* WHAT YOU WILL DO
Each line below from the line with "This screenshot has width=1568, height=746." to the line with "Instruction: Open Turniere" must be copied exactly, including those two, and no picture may appear in the copy.

* RECORDS FOR PROCESSING

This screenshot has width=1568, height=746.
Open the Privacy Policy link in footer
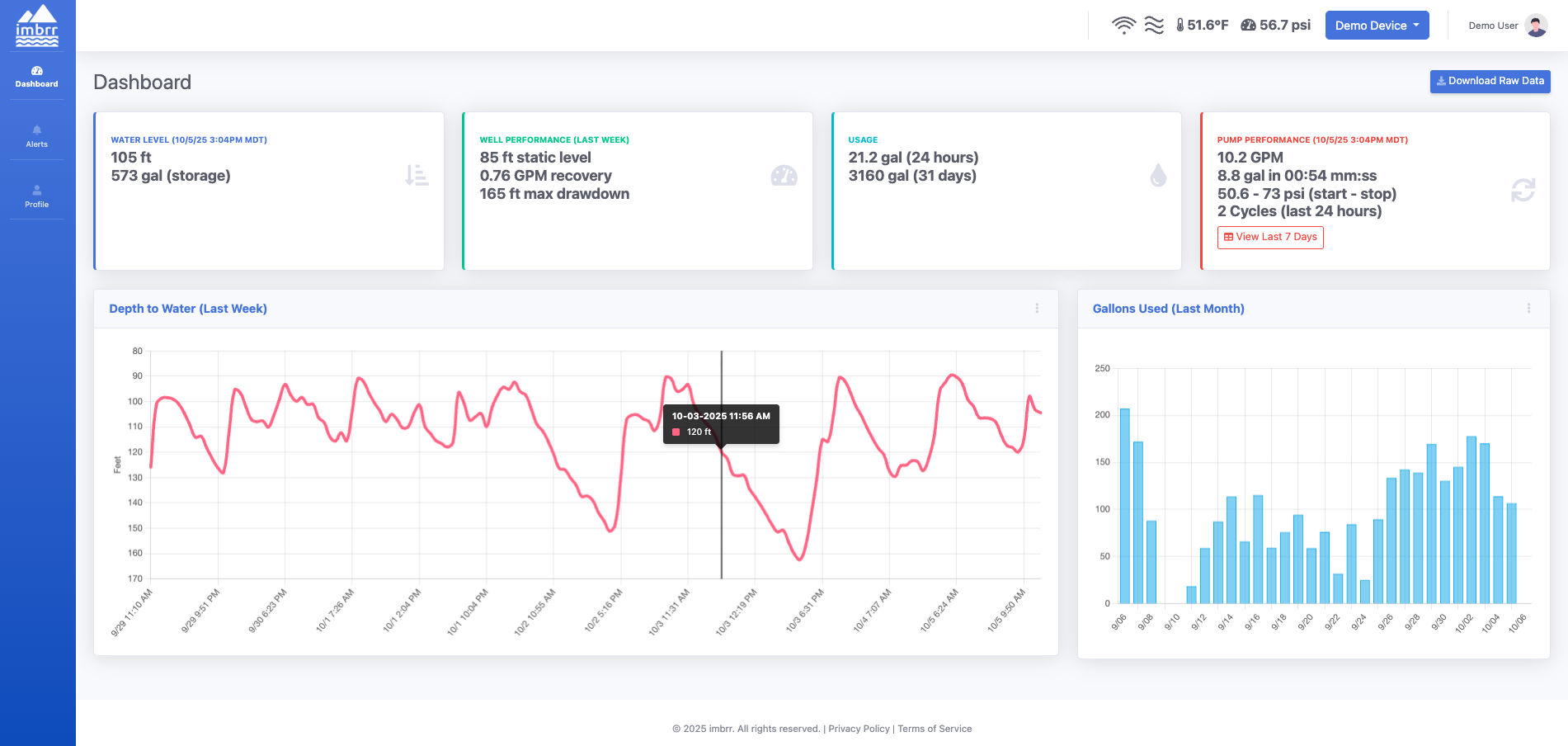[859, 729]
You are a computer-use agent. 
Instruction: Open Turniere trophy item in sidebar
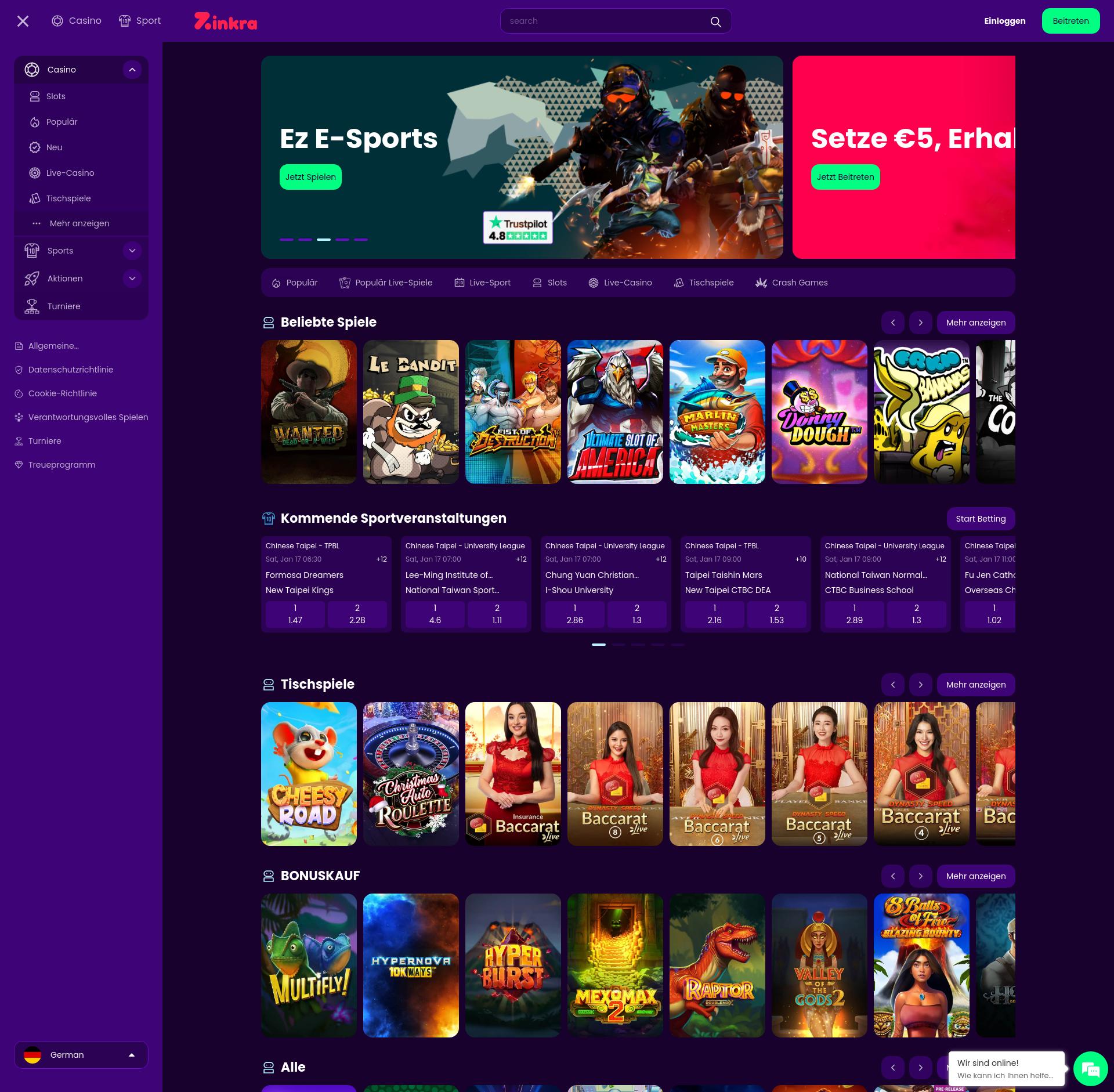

--

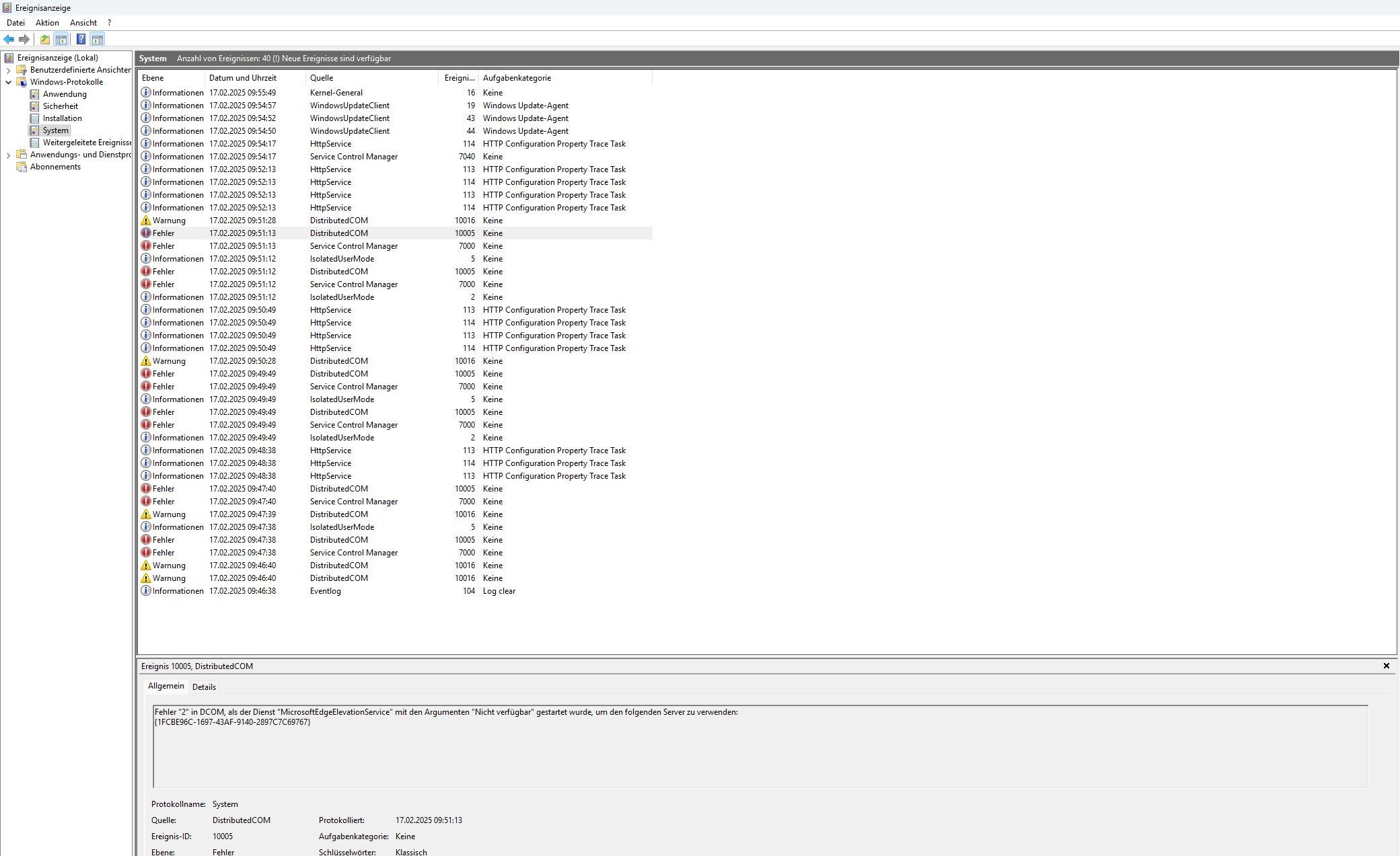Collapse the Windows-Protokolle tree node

* REPLY TO THE TASK
This screenshot has width=1568, height=746.
Open the Privacy Policy link in footer
[859, 729]
You are a computer-use agent. 
Instruction: Open Turniere trophy item in sidebar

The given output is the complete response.